▸ Exercise directions: Your output should be exactly the lines from the one containing "Click the Build label text" through the final line of the following data, please, with no pictures.

Records from a collection

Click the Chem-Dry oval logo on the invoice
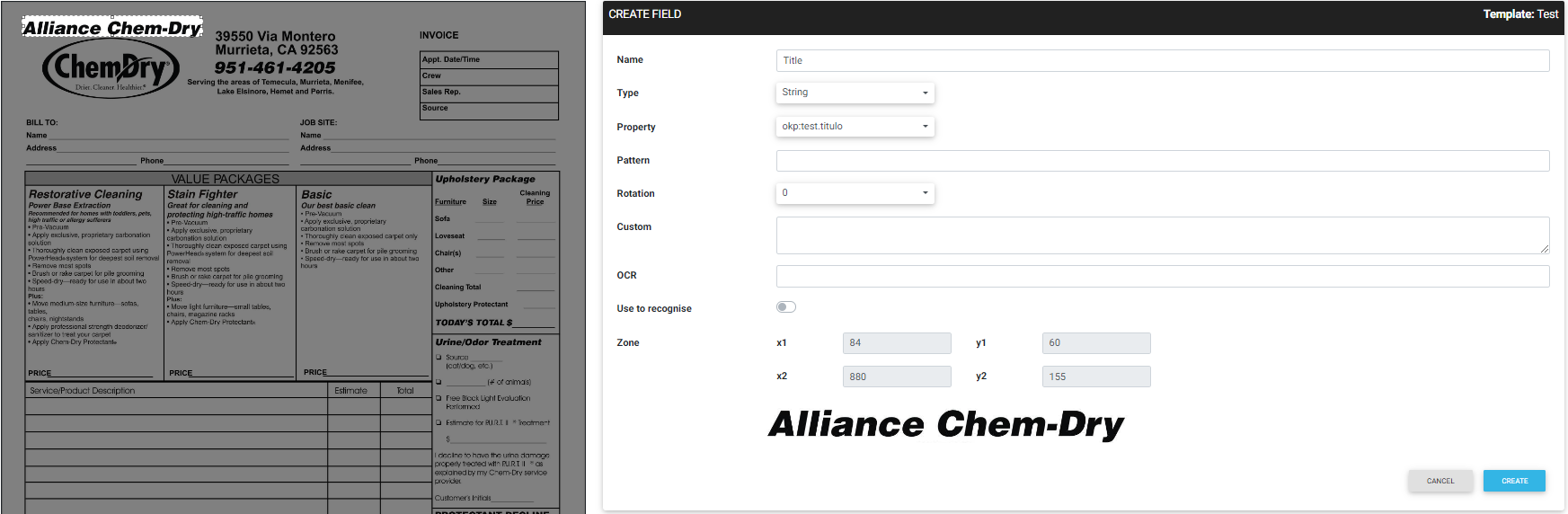This screenshot has height=514, width=1568. [111, 68]
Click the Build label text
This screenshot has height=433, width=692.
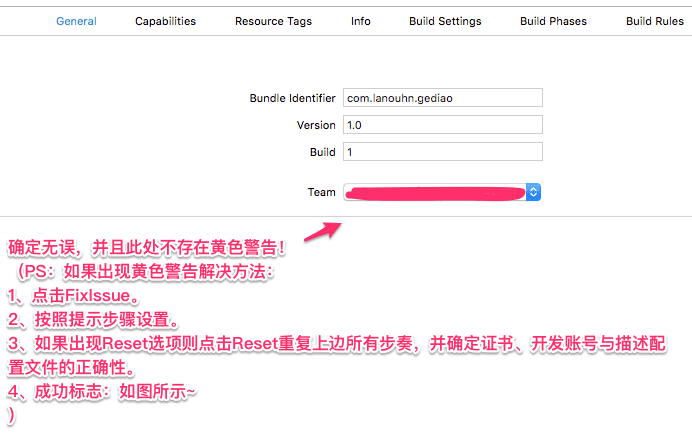322,152
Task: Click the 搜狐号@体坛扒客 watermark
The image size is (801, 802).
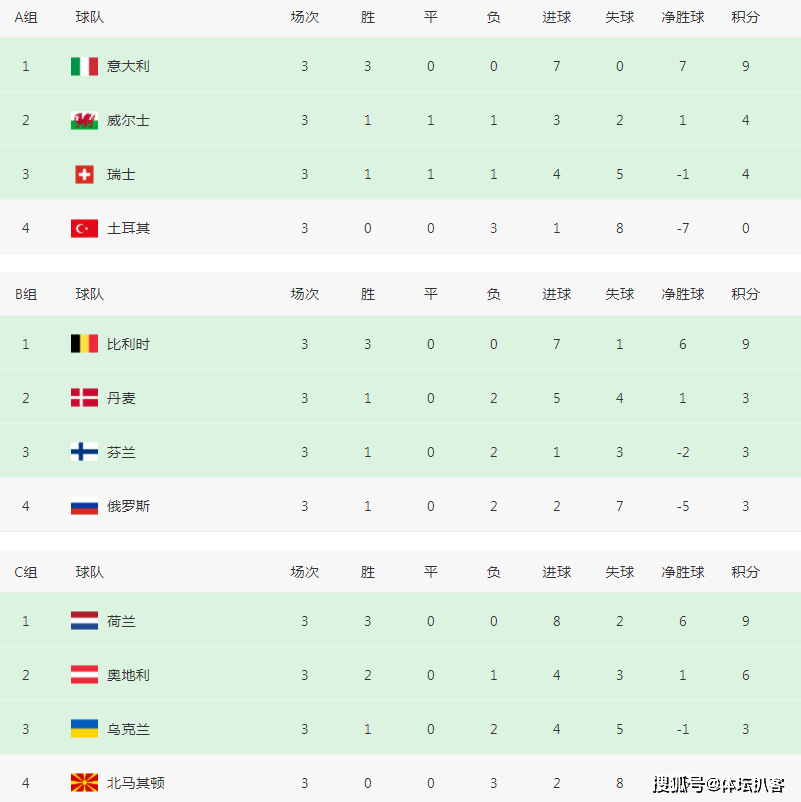Action: point(718,784)
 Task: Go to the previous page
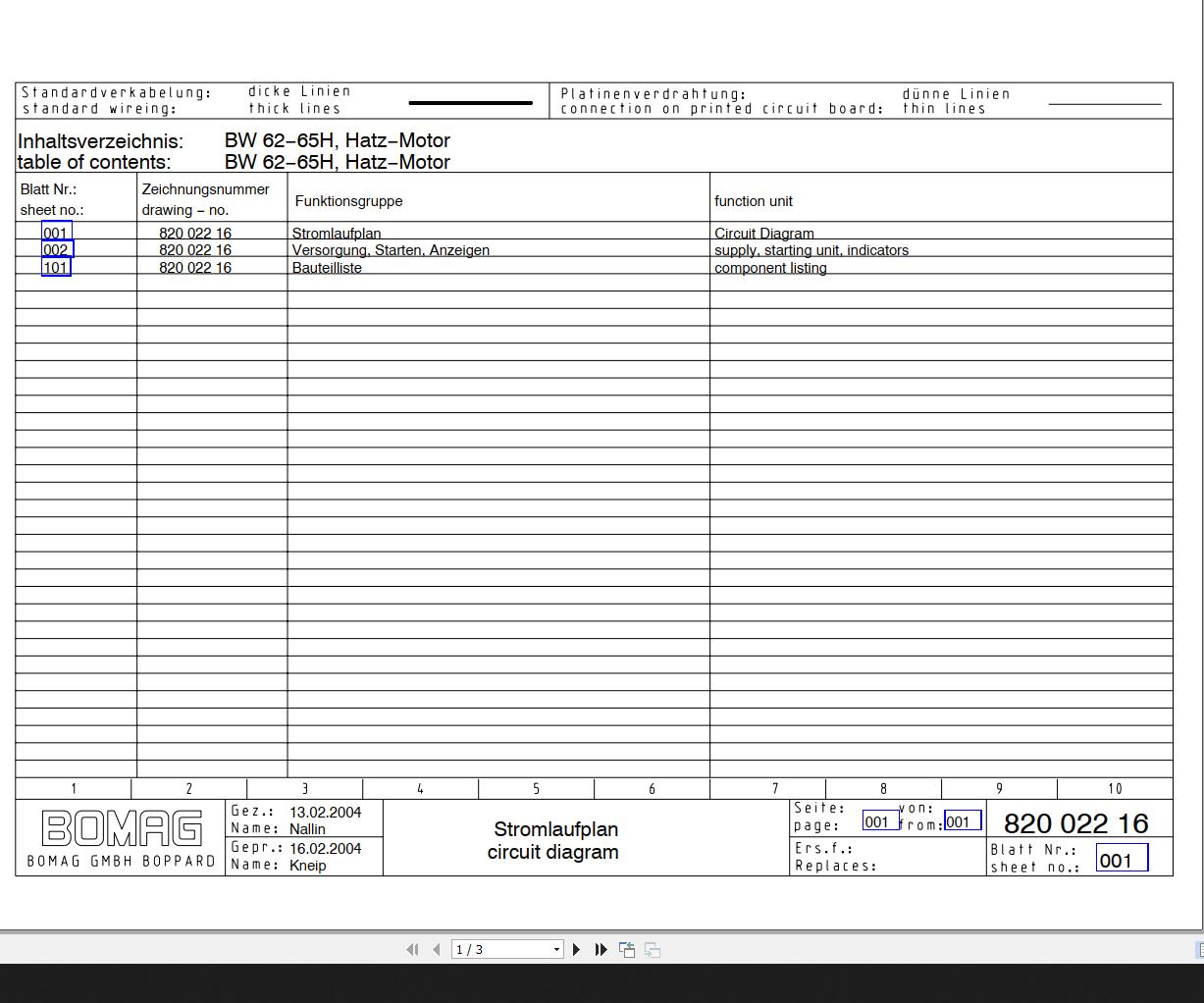tap(437, 949)
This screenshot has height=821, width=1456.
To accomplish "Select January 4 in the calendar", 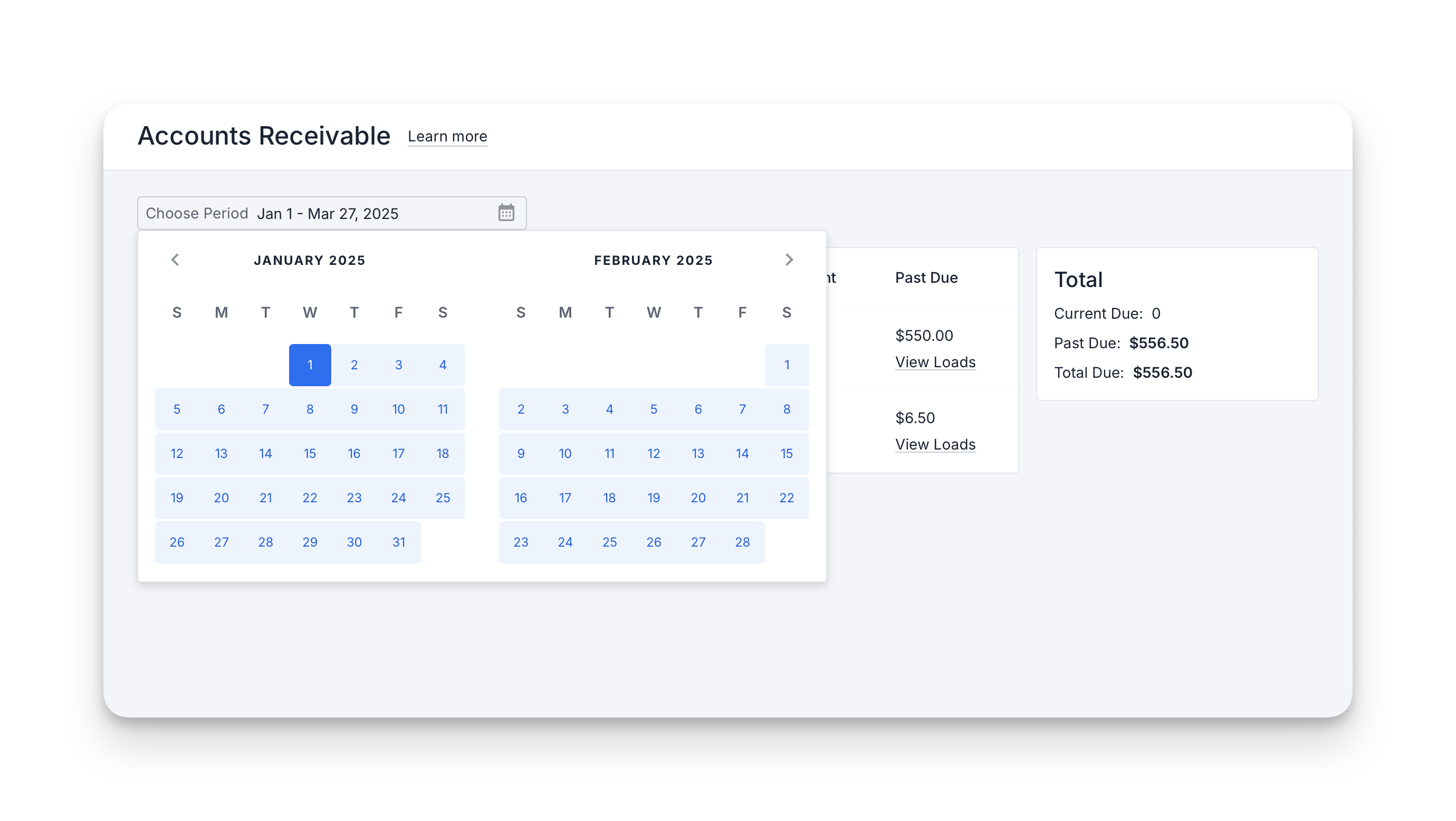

▸ Answer:
Click the Build label text
This screenshot has height=433, width=692.
322,152
Task: Click the 搜狐号@体坛扒客 watermark
The image size is (801, 802).
Action: point(718,784)
 Task: Go to the previous page
tap(437, 949)
This screenshot has height=821, width=1456.
To accomplish "Select January 4 in the calendar", 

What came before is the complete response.